When you are a child, everything is new. The first time you ride a bike, the first day of school, the first kiss. Your brain records these events in High Definition. It writes dense, rich memories because it’s learning survival skills. As adults, we fall into “The Loop.” Wake up, coffee, commute, office, commute, Netflix, sleep. Repeat. Your brain says: “I’ve seen this commute 1,000 times. I don’t need to record it.” It stops writing new memories. It switches to Autopilot. When you look back at the last 5 years, your brain collapses all those duplicate days into one single blurry memory file. The years didn’t actually go fast; you just didn’t record enough unique frames.

The Digital Black Hole: Scrolling Away Time In 2025, we have a new enemy of time: The Screen. We discussed the fake nature of social media in our [Zombie Feed] article, but screens also destroy time perception. When you “doomscroll” on TikTok or Instagram, you enter a state of flow with zero novelty. You consume thousands of pieces of information, but your brain retains none of it. This is “Digital Amnesia.”

Have you ever sat down to check your phone for “5 minutes” and realized an hour had passed? That is time deletion. By constantly distracting ourselves, we are robbing our brains of the “boredom” that actually makes time feel long.
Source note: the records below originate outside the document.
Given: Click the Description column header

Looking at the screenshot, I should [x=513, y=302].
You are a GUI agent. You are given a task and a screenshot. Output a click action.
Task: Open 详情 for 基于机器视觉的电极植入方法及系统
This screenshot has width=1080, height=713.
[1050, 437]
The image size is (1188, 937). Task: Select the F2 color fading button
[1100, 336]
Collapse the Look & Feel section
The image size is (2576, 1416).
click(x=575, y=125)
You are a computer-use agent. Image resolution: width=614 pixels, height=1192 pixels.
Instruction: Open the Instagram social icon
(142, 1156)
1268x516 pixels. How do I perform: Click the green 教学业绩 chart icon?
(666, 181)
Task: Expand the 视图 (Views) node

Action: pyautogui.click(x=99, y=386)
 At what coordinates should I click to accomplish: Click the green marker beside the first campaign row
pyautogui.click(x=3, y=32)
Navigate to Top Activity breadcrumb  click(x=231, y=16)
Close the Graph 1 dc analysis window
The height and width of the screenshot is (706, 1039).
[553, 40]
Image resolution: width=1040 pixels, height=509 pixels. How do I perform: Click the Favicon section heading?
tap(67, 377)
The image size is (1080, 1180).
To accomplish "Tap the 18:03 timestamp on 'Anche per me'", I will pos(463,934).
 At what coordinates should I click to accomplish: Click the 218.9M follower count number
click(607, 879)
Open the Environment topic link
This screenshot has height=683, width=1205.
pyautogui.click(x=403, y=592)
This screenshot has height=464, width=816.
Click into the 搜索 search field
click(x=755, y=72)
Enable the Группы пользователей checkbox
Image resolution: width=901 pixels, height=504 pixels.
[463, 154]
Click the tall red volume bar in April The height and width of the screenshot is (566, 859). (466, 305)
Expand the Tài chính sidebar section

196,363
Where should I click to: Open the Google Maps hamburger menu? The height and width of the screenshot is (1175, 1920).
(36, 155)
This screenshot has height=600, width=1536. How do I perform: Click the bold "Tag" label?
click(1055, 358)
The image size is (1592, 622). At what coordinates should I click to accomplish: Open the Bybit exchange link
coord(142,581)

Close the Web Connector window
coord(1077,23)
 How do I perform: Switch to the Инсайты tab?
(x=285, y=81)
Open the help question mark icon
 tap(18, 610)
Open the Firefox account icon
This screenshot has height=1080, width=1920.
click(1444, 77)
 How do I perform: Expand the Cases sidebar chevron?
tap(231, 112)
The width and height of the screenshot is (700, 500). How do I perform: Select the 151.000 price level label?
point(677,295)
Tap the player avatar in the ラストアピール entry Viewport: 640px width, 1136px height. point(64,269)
The Holiday Paradox This leads to the famous “Holiday Paradox.” When you go on an exciting vacation to a new country, the days fly by fast because you are having fun. BUT, when you return and look back, the vacation feels long. Why? Because you created New Memory Markers. Conversely, a boring week at the office drags on slowly while you are there, but when you look back on Friday, the week seems to have vanished instantly. Rule of Thumb:

  • Routine: Slow in the moment, fast in retrospect.
  • Novelty: Fast in the moment, long in retrospect.

How to Hack Your Brain (Slow Down Time) So, is it hopeless? Are we destined to speed toward death at Mach 10? No. You can slow it down. The secret is to force your brain off Autopilot.

  1. Seek Novelty: Go to a restaurant you’ve never been to. Take a different route to work. Learn a skill you suck at (like coding or painting). New inputs force the brain to start recording in High Definition again.
  2. Digital Detox: Put the phone down. Boredom expands time. Staring out a window for 10 minutes feels longer than scrolling for 10 minutes.
  3. Shock the System: Cold showers, intense exercise, or public speaking. Adrenaline creates “flashbulb memories” that anchor time.

Conclusion Time is the only resource you cannot buy more of. If you want your life to feel long and full, stop living the same day over and over again. Break the loop. Do something scary. Do something new. Force your brain to pay attention, and suddenly, 2026 won’t fly by quite so fast.